The emergence of Cannabis-derived pharmaceuticals
As it turns out, the research into cannabinoids for the treatment of seizures was so compelling, a pharmaceutical company developed a CBD-derived medication for the treatment of Dravet syndrome and Lennox-Gastaut syndrome, the specific conditions studied in the 2017 trial mentioned above. That medication, called Epidiolex, became the first cannabis-derived pharmaceutical product to receive approval from the U.S. Food and Drug Administration (FDA) in 2018.
To attain that approval, Epidiolex had to prove its effectiveness. It was put to the test in three randomized, double-blind, placebo-controlled clinical trials. These trials involved 516 patients with one of the two conditions. Epidiolex, alongside other medications, was found to reduce the frequency of seizures significantly when compared with placebo.
The limitations of Cannabis as an anti-convulsant
Unfortunately, research has yielded some mixed results. In some studies, cannabis was observed to have no effect or even exacerbate seizures associated with epilepsy. It is impossible at this time, given the body of evidence established by researchers, to predict precisely what effect cannabis will have on a case by case basis, as it appears to elicit highly individualized responses.
Moreover, much of the research regarding cannabis and seizures relies on observations of Dravet or Lennox-Gestalt seizures. These are rare, specific types of seizures mostly experienced by children. It is not necessarily accurate to assume that the studies involving these types of seizures will translate to other, more common types of seizures experienced by many adults.

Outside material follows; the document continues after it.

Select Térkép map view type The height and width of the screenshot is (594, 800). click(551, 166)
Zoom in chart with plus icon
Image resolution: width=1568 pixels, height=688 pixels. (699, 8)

Finally, cannabis is known to interact with several medications, including some that people living with epilepsy may take regularly. It's important to consult a doctor before adding cannabis to your care routine. It is important to regularly follow up even after consuming cannabis for some time to determine whether it is having any adverse effect on treatment. Anyone living with epilepsy or seizures should only consume cannabis under medical supervision.
Which Cannabis products may help?
For the many people living with seizures that may not benefit from Epidiolex, natural cannabis products may also provide relief. Much of the research focuses on CBD, which is considered the more effective anti-convulsant compared with THC; however, some research examines a combination of THC and CBD. The results suggest that high-CBD products are the best bet for people living with epilepsy or frequent seizures.
However, common side effects of other epilepsy medications include insomnia, and THC is often cited as a sleep promoting phytocannabinoid. Choosing a product with a balanced THC:CBD ratio may offer relief to some consumers.
For people who do not want to experience the heady effects of THC, CBD oil or tinctures are likely the best bet. These are concentrated products that do not feel heady.
There are options when it comes to Cannabis and Epilepsy
The research demonstrates that phytocannabinoids can help significantly improve epileptic seizures in some patients. Whatever your goals, there are a wide variety of cannabis products that can offer what you need. Everyone is different and, especially when it comes to seizures, cannabis may not be correct for everyone, so it's important to discuss with your doctor adding cannabis to your routine before doing so. As part of a holistic treatment plan, cannabis could play a positive role in helping manage symptoms of epilepsy.